(READING PASSAGE Opens)

It was all of the above. We humans crave simple answers. We crave the binary. The black or white. The right or wrong. Let me tell you now, if you don’t already know, it isn’t that simple. A woman doesn’t follow a guy from her dream place to Albuquerque because of love. She also moves there because she has always loved the indigenous culture of the southwest. Because the southwest was a place she also dreamed of living. A woman doesn’t abort a pregnancy because she is anti-child. She does so because she had other dreams than becoming a mother. A woman doesn’t always get married because of love. She may marry because she doesn’t know any better.

On my thirty-first birthday, at almost 12,000 feet above sea level, I sipped a martini from a champagne glass, in a jazz club called Thelonius in the capital city of Bolivia, I was beginning to know better. The eve of my thirty-second birthday I jammed to Koko Taylor at Jazz Alley in Seattle. I was separated from my marriage. I was with my best friend, Sarah.

In my journal [11/24/2002] I wrote:

The last few days of my 31st year of life have been ones of reconciliation. Days of total depression, some more intense than others. Days of trying to figure out what is it that I want out of life and why am I depressed, and not happy to be alive healthy and beautiful and free…”

I continued…

I still don’t quite understand why I was so depressed. Maybe it was wanting this death dance w/ [husband] to be over. So I can move on but needing the strength to do it. I have been weak, I have allowed my emotions to go crazy, my thoughts insane irrational.”

(READING PASSAGE Closes)
(SOURCE DATA Opens)

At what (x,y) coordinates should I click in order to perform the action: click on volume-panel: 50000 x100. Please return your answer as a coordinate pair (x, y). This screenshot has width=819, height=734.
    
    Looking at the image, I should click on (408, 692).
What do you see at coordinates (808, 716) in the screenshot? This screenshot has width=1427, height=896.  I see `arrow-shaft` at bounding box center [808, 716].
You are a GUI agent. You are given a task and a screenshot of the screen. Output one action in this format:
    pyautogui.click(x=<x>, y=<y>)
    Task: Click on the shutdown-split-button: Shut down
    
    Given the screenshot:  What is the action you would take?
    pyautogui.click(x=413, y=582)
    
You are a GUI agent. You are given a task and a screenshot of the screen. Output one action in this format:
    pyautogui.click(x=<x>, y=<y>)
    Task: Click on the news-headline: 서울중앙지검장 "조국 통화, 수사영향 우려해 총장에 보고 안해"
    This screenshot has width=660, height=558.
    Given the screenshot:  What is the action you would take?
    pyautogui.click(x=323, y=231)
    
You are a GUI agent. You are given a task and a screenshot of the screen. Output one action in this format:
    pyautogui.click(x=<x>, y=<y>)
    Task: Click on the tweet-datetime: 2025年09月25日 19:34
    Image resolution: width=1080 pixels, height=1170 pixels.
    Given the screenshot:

(SOURCE DATA Closes)

- _WHAT YOU WILL DO_: Reproduce the memoir excerpt above word for word, starting with "On my thirty-first" and going on through "best friend, Sarah.".

- _ANSWER TO THIS PROBLEM_:
On my thirty-first birthday, at almost 12,000 feet above sea level, I sipped a martini from a champagne glass, in a jazz club called Thelonius in the capital city of Bolivia, I was beginning to know better. The eve of my thirty-second birthday I jammed to Koko Taylor at Jazz Alley in Seattle. I was separated from my marriage. I was with my best friend, Sarah.